Such developments enhance opportunities for the travel industry at large to better deliver a hassle-free, end-to-end travel experience, according to Jay Richmond, head of business travel group, North America, Amadeus. He notes that bots using natural language processing can facilitate any real-time interaction or human support required by travelers.

“What started out as an automated tool to answer FAQs is now being used by many travel firms to help customers book and manage travel, as well as for cross-selling and upselling,” he says.

Richmond notes that machine learning technologies are being leveraged to fine-tune search results based on implicit and explicit traveler preferences and past trips, displaying tailored options on favorite travel websites and apps. Business travelers can use technologies powered by AI to capture receipts with their smartphones, while machine learning algorithms categorize expenses and spending patterns.

Currently, disruption management is a key pain point for travelers that invariably means ditching the online channels and turning to an airline counter or call center for personal help, Grafton says. “This aspect of travel represents an enormous opportunity for AI to intelligently review all possible options and automatically rebook a traveler for a seamless, stress-free experience.”

He notes that travel booking platforms can autonomously create personalized itineraries which are not only time-saving for travelers, but also help companies perform better in managing their travel budgets. “These technologies are also helping companies make improvements within their travel program through a well-defined analysis of their data, combined with automated recommendations,” he says.

The capacity for self-servicing offers increasing potential for efficient travel management, Walsh adds. With traditional processes, servicing individual traveler needs can be time consuming and the work load can fluctuate dramatically. Using AI in bots and other applications allows business travelers to self-service their own bookings, saving travel managers time and helping to mitigate variations in workload. Cost savings are also possible through measures such as uncovering seasonal or other less obvious trends.

Moving Ahead
So just where is artificial intelligence headed next?

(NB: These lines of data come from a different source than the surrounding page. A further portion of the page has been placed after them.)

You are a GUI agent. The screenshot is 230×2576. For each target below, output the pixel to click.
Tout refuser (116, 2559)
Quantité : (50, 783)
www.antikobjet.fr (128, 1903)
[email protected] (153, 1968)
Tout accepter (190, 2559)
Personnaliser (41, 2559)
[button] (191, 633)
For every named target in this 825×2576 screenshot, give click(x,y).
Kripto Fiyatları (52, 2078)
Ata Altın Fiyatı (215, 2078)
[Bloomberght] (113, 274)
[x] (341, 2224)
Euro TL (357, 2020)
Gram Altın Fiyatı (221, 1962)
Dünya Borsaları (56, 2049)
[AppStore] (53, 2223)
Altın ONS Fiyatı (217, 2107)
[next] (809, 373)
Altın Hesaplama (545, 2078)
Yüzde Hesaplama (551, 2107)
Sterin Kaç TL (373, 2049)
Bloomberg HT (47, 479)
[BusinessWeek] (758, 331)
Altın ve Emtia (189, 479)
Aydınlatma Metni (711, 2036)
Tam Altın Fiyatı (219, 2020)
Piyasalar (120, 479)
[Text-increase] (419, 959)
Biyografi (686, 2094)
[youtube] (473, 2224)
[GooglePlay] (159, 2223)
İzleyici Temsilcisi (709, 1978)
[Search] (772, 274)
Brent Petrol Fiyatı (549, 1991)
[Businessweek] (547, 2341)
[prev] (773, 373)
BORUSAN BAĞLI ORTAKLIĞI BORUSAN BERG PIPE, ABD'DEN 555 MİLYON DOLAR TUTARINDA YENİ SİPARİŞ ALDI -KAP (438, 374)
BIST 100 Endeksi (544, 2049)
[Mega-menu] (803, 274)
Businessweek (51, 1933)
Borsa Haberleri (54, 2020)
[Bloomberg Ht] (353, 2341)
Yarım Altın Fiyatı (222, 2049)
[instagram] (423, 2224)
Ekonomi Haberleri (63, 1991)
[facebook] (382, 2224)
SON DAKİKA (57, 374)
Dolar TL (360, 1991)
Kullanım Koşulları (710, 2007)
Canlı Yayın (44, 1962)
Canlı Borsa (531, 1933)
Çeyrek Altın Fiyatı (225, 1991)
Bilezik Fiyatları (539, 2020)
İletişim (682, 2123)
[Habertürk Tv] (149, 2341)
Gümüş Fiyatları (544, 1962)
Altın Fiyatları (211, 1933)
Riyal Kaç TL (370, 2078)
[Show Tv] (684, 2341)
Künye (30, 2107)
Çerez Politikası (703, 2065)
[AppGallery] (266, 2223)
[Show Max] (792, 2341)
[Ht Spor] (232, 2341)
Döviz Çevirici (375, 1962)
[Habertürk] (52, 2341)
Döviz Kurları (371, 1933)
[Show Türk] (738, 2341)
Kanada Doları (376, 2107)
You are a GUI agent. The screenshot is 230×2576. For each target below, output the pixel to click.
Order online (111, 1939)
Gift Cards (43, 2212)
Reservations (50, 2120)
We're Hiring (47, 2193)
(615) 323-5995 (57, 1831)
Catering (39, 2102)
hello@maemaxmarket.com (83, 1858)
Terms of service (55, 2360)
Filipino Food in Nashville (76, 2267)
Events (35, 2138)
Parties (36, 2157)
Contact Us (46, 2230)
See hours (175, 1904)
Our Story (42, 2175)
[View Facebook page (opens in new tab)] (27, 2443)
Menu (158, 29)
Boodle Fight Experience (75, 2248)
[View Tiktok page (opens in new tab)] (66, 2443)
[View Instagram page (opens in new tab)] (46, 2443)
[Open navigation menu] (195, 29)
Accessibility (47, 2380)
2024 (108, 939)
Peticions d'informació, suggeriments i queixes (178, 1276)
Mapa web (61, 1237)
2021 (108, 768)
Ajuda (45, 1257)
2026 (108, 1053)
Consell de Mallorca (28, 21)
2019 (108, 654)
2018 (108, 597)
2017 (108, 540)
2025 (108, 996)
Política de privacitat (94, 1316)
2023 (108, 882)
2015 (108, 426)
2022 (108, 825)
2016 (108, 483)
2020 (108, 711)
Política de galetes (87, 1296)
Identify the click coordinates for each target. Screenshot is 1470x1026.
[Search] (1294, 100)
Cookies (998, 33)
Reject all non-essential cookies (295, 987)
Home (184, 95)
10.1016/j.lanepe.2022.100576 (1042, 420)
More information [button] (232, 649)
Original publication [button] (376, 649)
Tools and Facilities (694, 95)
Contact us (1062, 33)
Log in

Brian Beard, president of DVI, points out that considering AI’s place near the top of the overused buzzword list, it’s easy to have inflated expectations. But it seems reasonable to expect that a form of AI will replace the way that both leisure and business travel is booked.

“We can also reasonably expect to see AI being used to monitor duty of care functions and business travel policy compliance functions,” he says. “An AI that continually monitors systems and makes decisions based on situations is vastly more efficient than doing it manually.”

With AI creating all this improved efficiency in business travel programs, presumably traveler satisfaction will increase without the need for additional manpower. It will also provide more readily available data. “Having an intelligence updating you on various aspects of your travel program in real time will have significant advantages to the current model, where we wait for information to be compiled at the end of the month then need to analyze it for actionable information after the fact,” Beard says.

While much attention is being placed on front-end traveler tools, Hilgendorf notes that creating opportunities to tie the travel program back to actual business results will be more impactful. “Better understanding the influence the travel program and policy has on sales and operations, employee retention and customer satisfaction will create greater long-term value for the organization,” he explains.

In its 2020 Travel Trends, Amadeus identified artificial intelligence as a game changer for customer service and communication. “I certainly see the prevalence of AI increasing in the next year, but not at the expense of human interaction,” Richmond says. “AI-enabled service will complement human interactions that are the hallmark of the travel industry.”

Lambert predicts that in the coming months, machine learning will move from a novelty to a routine function as it proliferates under the hood of technology services everywhere. “In a way, it will fade into near invisibility, even while making a huge impact,” he says. “Technology services will increasingly anticipate your needs, whether they be related to expense reports, scheduling or other processes.”  

Eventually this means faster turnaround on tasks such as creating a preferred travel itinerary based on previous trips, and automatically combining the employer’s preferred vendor commitments. Similarly, predicting the location of expenses based on cities previously visited will expedite completion of expense reports.

Of course challenges remain, including the likelihood that AI will create issues not previously experienced. “We tend to think of AI as a single entity, but in fact there will probably be many independent AI systems,” Beard notes.

For example, a travel agency may have developed an AI to aid in the booking process, an airline might have another AI, and hoteliers might have their own AI systems. How these different AI systems communicate with each other and then communicate to travelers, travel managers and others is still unclear. Among other questions is how conflicting messages will be handled.

“It gets a little crazy when we start thinking about it,” Beard says.

At the same time, some current limitations are likely to be overcome in the near future. “Today, AI requires large sets of data in order to find meaningful patterns,” Walsh says. “Furthermore, the data still needs some level of intervention by people in order to identify what data is important and what data isn’t.”  

He anticipates the focus over the next five to ten years will likely be to improve in these key areas, with advances allowing AI applications and services to run on less powerful devices and make real-time decisions with little historical information. That should help alleviate growing issues around storing large amounts of personal data. It may also open the doors for more advanced self-service bots, innovative disruption management services and new fraud detection techniques.

Keying In
It’s important to realize that AI projects can be costly if not planned out properly, Walsh points out. “Start by understanding what data you have available to your organization and how it could potentially be used to drive additional revenues or lower expenditures,” he says. “Perform some experiments using the data you have available, so that you can estimate your potential yield should you invest further.”

Working with AI also requires patience and an adjustment in self-service, Kubasik says. “However, travelers should expect to see continued contextual information delivered to them and not have to dig to see if a hotel has a gym or restaurant, or attractions they like are nearby,” he predicts.

“A solid strategy for the present is pushing partners for greater insights and intelligence,” Hilgendorf says. “Challenge them to tie travel data together with your HR data, CRM data, and other relevant data sources.” He advises staying aware of consumer travel tools and asking partners how they intend to provide these types of services in the future. Take a close look at traveler needs and existing policies, and keep these emerging solutions in mind.

“Don’t sit on the sidelines waiting,” Lambert advises. “Look at how AI can improve your travel program today, and at how your peers are using it to their advantage.”